Obesity rates in the United States rose 37 percent between 1998 and 2006, driving an 89 percent increase in spending on treatments for obesity-related diseases such as diabetes, heart disease and arthritis, according to a recent study published in Health Affairs.
Obesity now accounts for 9.1 percent of all medical spending in the United States, up from 6.5 percent in 1998.
“What we found was the total cost of obesity increased from US$74 billion to maybe as high as US$147 billion today, so roughly double over that time period,” said Eric Finkelstein of the non-profit RTI International, who, along with researchers at the U.S. Centers for Disease Control and Prevention (CDC), analysed medical cost data with the Agency for Healthcare Research and Quality.
According to a recent Reuters report, an obese Medicare beneficiary spends US$600 more a year on drug costs than a Medicare patient of healthy weight.

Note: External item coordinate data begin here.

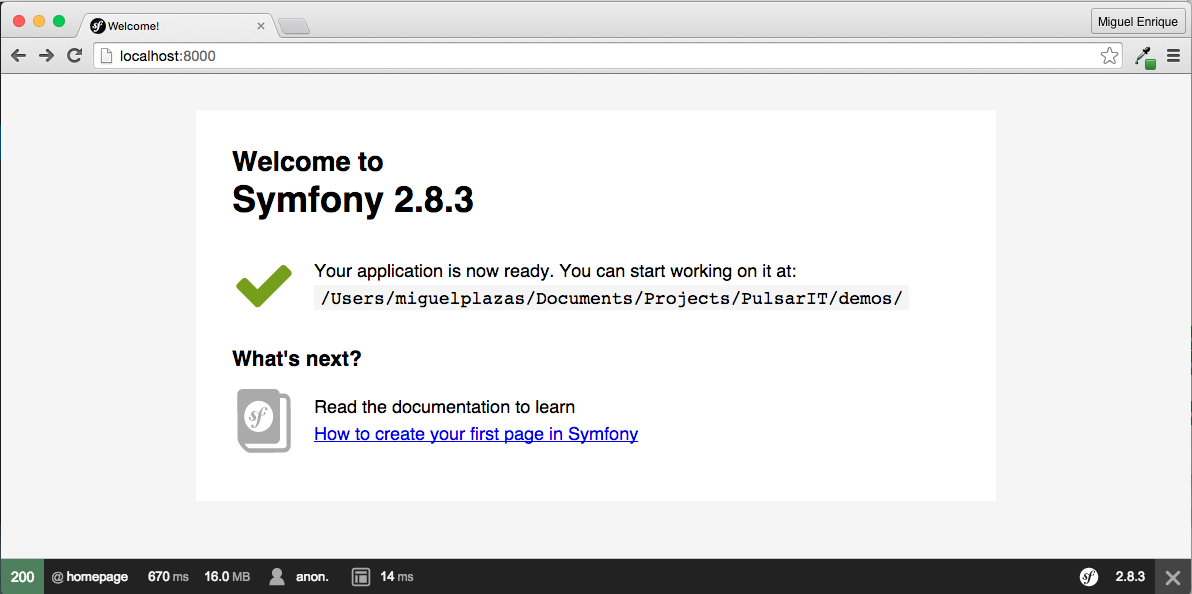The width and height of the screenshot is (1192, 594).
Task: Reload the localhost page
Action: [74, 56]
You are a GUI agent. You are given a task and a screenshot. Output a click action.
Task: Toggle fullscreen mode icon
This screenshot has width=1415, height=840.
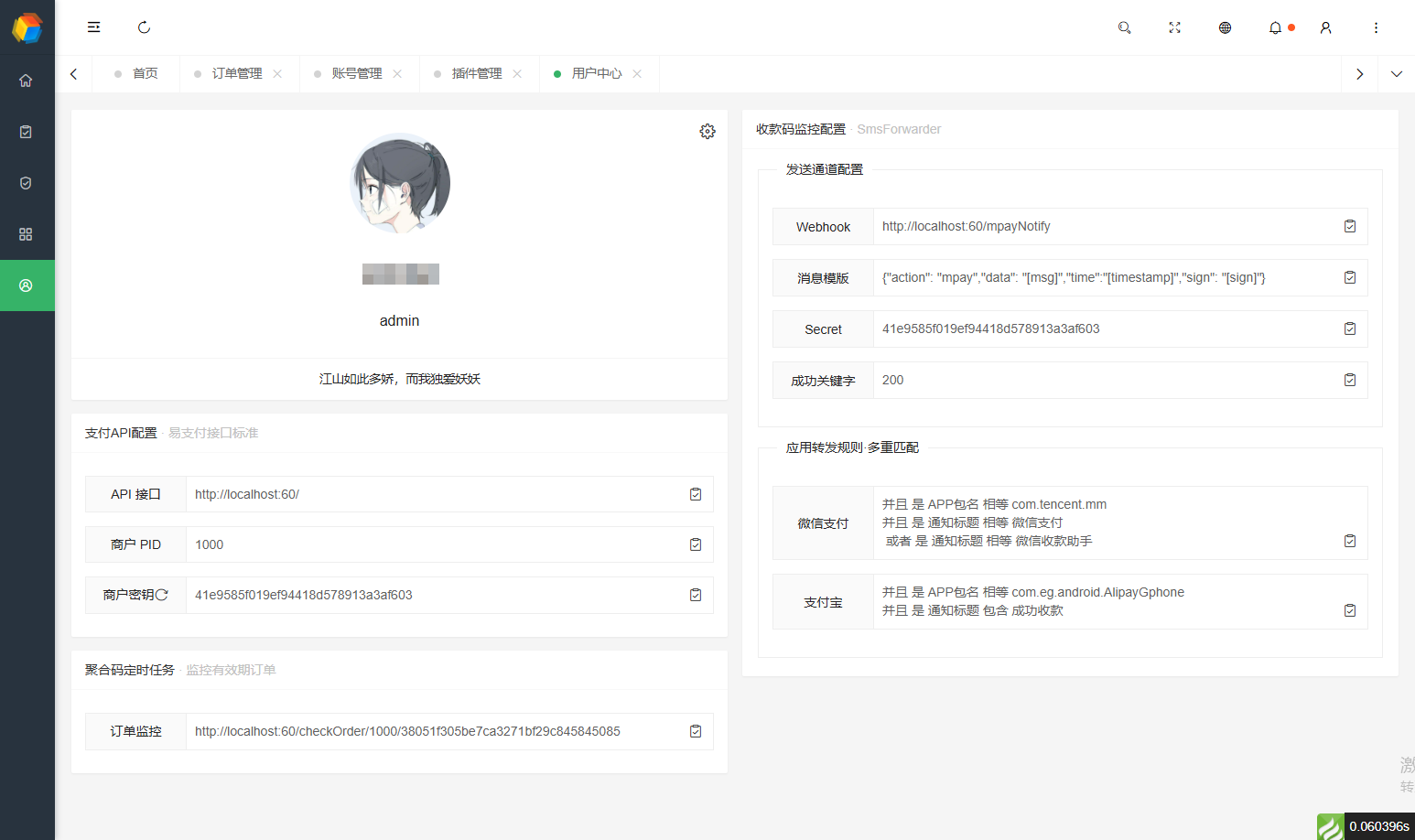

The CDC’s new obesity prevention strategies aim to address issues such as a lack of access to healthy food in poor neighbourhoods and sedentary lifestyles that contribute to America’s obesity epidemic.
“It is critical that we take effective steps to contain and reduce the enormous burden of obesity on our nation,” Dr. Thomas Frieden, director of the U.S. Centers for Disease Control and Prevention, told a news conference at a CDC obesity meeting where the study was presented. “Reversing obesity is not going to be done successfully with individual effort. It will be done successfully as a society.”
Frieden said soda and sugar-sweetened beverages “play a particular role in the obesity epidemic,” noting that Americans consume an extra 150 calories more per day in sugar-sweetened beverages than two to three decades ago.
He said adding a tax to soft drinks might curb consumption, but that was not a position held by the Obama administration.
Obesity-related diseases account for nearly 10 percent of all medical spending in the United States or an estimated US$147 billion a year, U.S. researchers said Monday.
They said obese people spend 40 percent more — or US$1,429 more per year — in healthcare costs than people of normal weight.
The CDC outlined 24 new recommendations on how communities can combat obesity in their neighborhoods and schools by encouraging healthier eating and more exercise.
More than 26 percent of Americans are obese, which means they have a body mass index (BMI) of 30 or higher. BMI is equal to weight in kilograms divided by height in meters squared. A person 5 feet 5 inches tall becomes obese at 180 pounds (82 kg).